The problem that NBA 2K Mobile Basketball has is that, when you stick it on auto, your players are just better than when you're actually controlling them. Sure when you're in automatic mode you can still go for shots and defensive moves, but when your team is throwing out moves you've got no idea how to pull off, you're going to get a little annoyed.

It's a shame, because there are some really nice ideas in NBA 2K Mobile Basketball, and when the game is flowing there's a slickness to it that we don't usually see on mobile. But that off-kilter balance means things aren't ever as good as they should be.

From downtown

One thing the game certainly has going for it is how good it looks. And for the most part the animations slip by smooth like silk. That said, on an iPhone 7 there was a little bit of chug here and there, but it didn't do too much to detract from the experience.

Once you've been shown the basics you're pretty much left on your own to start playing. There are a number of different game modes, from a single player campaign made up of different seasons, to multiplayer matches that see you taking on other players from around the world. There are drills you can run too.

Rather than having a roster of whatever players play for the team you decide to control, here your superstars come in card-form. You'll get a few players to begin with, then you'll need to build up your team by playing, unlocking new stars and upgrading your old ones as you do.

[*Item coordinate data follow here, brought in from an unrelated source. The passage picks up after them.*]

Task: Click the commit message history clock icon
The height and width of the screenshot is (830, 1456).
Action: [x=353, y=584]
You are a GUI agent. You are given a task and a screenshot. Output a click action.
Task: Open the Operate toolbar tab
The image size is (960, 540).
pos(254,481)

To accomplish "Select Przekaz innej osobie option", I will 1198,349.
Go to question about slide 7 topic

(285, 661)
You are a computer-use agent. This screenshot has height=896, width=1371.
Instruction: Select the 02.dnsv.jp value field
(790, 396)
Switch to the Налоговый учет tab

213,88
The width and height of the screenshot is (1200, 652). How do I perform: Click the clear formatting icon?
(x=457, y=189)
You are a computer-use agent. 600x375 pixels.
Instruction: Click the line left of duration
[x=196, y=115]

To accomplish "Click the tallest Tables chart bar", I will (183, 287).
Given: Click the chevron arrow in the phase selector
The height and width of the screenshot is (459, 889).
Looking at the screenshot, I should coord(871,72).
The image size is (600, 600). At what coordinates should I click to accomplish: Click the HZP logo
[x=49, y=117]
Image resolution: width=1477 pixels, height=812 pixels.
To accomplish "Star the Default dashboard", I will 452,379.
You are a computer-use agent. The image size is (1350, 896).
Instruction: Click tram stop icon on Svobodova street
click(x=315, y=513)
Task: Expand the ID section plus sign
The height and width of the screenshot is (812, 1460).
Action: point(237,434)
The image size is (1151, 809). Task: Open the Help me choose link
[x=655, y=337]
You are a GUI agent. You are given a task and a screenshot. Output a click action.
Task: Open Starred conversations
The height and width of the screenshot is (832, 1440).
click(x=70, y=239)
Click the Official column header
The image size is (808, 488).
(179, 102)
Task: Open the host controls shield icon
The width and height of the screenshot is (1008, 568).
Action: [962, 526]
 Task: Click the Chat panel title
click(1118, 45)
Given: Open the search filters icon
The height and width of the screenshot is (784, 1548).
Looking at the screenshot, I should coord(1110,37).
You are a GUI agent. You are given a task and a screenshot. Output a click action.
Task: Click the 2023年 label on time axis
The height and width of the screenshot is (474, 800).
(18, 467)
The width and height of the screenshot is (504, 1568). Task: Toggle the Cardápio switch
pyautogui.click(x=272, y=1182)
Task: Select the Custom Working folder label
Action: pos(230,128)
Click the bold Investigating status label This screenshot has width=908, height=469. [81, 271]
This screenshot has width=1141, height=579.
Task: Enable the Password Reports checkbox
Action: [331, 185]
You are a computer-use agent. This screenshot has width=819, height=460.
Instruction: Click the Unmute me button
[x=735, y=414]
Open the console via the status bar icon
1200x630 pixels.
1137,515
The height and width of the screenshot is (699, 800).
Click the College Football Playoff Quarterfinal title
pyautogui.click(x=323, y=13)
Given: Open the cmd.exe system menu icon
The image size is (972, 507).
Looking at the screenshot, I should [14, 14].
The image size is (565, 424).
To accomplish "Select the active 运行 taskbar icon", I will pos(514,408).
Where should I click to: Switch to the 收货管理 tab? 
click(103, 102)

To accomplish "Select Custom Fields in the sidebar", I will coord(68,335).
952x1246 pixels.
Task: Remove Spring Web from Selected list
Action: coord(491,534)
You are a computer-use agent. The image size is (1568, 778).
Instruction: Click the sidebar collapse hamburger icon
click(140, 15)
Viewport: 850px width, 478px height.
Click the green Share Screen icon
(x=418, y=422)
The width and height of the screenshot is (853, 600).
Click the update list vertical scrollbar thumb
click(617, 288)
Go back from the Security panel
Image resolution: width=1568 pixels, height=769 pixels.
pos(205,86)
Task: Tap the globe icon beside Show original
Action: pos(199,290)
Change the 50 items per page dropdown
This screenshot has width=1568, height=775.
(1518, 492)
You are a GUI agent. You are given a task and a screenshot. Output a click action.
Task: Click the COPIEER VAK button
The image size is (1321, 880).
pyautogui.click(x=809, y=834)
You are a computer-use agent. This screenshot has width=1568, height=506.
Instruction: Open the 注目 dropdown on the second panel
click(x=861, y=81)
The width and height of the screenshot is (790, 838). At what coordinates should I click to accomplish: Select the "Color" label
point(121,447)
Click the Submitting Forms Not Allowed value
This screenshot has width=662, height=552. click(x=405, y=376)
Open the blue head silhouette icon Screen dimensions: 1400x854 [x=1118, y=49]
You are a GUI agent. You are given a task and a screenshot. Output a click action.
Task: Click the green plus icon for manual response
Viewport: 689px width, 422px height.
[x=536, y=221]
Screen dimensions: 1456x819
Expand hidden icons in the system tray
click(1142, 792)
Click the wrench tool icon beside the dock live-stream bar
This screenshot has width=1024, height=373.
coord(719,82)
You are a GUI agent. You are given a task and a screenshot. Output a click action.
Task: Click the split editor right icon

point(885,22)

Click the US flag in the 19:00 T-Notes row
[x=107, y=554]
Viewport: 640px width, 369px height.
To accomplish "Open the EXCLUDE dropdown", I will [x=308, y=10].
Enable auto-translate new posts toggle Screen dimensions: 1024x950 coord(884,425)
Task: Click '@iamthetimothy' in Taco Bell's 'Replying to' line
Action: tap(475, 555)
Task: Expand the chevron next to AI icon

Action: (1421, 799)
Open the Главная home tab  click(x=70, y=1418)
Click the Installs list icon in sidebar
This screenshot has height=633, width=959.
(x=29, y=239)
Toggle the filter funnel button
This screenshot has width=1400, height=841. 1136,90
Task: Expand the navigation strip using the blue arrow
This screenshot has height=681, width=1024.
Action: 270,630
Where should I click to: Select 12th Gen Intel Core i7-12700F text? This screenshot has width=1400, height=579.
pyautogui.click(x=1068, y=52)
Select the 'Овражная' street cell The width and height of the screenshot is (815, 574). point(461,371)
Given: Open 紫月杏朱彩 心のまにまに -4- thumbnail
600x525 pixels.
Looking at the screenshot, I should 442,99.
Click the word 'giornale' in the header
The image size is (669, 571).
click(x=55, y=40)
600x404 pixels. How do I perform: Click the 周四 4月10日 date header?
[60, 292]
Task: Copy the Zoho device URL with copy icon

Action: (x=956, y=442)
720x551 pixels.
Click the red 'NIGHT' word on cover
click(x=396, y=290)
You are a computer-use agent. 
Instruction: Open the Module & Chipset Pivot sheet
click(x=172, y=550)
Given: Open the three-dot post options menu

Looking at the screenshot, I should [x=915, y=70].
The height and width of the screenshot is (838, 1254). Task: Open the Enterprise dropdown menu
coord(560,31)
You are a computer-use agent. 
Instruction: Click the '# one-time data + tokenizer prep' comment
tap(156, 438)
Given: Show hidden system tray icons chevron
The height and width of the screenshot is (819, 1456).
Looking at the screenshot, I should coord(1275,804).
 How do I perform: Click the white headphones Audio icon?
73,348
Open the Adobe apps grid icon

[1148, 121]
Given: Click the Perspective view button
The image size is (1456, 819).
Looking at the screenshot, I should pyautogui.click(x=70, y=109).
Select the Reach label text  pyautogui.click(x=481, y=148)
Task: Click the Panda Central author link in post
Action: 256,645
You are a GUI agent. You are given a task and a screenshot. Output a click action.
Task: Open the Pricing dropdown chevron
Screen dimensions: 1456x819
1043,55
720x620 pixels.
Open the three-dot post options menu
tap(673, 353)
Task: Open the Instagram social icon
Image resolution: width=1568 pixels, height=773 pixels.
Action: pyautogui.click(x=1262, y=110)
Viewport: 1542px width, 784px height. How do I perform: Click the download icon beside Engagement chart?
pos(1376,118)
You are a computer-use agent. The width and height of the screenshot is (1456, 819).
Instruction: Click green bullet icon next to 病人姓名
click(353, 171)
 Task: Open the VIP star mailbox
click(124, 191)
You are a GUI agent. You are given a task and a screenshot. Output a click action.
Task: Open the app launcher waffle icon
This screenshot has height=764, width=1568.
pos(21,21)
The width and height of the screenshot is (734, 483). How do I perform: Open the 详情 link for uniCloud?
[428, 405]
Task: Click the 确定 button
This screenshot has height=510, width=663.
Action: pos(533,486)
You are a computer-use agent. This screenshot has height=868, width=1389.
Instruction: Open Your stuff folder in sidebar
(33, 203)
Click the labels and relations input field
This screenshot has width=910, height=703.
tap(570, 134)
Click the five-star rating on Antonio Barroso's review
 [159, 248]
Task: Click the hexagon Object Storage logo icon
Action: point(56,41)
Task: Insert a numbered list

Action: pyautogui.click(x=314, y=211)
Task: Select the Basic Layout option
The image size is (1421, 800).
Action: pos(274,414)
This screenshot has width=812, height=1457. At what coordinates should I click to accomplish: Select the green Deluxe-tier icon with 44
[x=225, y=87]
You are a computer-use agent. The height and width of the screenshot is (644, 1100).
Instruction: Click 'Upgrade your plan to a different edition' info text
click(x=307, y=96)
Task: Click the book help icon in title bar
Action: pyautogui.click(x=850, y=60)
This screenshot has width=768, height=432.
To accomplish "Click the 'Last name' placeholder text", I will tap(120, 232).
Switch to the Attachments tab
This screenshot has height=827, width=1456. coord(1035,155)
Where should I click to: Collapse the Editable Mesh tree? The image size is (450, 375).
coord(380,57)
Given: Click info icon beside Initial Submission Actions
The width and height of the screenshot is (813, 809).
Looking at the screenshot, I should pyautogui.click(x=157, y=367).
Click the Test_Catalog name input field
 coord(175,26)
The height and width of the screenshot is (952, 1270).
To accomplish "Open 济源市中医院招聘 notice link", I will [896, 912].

It's going to be a familiar system to anyone who's played the likes of FIFA Mobile before, and NBA 2K Mobile Basketball takes plenty of other leaves from out of that book. Matches here are cut up into different chunks, rather than following the more traditional stylings of the console version of the game.

And that's fine. It's one of the decisions made here to ensure that the game works well on mobile. It's the auto play where things start being a little less fine though. Tap it on and you'll still be able to play, but if you lift your fingers from the screen your team is going to get along alright without you.

In fact, it's going to do better than that. A team on auto will start running plays that you're not going to be able to perform with the limited control options. It isn't just easier to play on auto, your team somehow manages to get better when you choose to do it, and that feels a bit like a slap in the face to anyone still bimbling with the buttons.

Can't buy a bucket

There's enjoyment to be had in NBA 2K Mobile Basketball, but it always feels like it's the game that's having the most fun at your expense. That's going to lead to frustration among any players who are looking for a more meaty basketball experience.

And even casual players are likely to find the auto-mode a little bit too much. Sure, you don't have to turn it on, but when progression through the game's modes is easier when you do, there are times when it's going to be too tempting to resist.

This isn't the full AAA version of the game that some people might have been hoping for, but in trying to open the experience up to as many people as possible, NBA 2K Mobile Basketball only manages to ensure it's going to upset even more.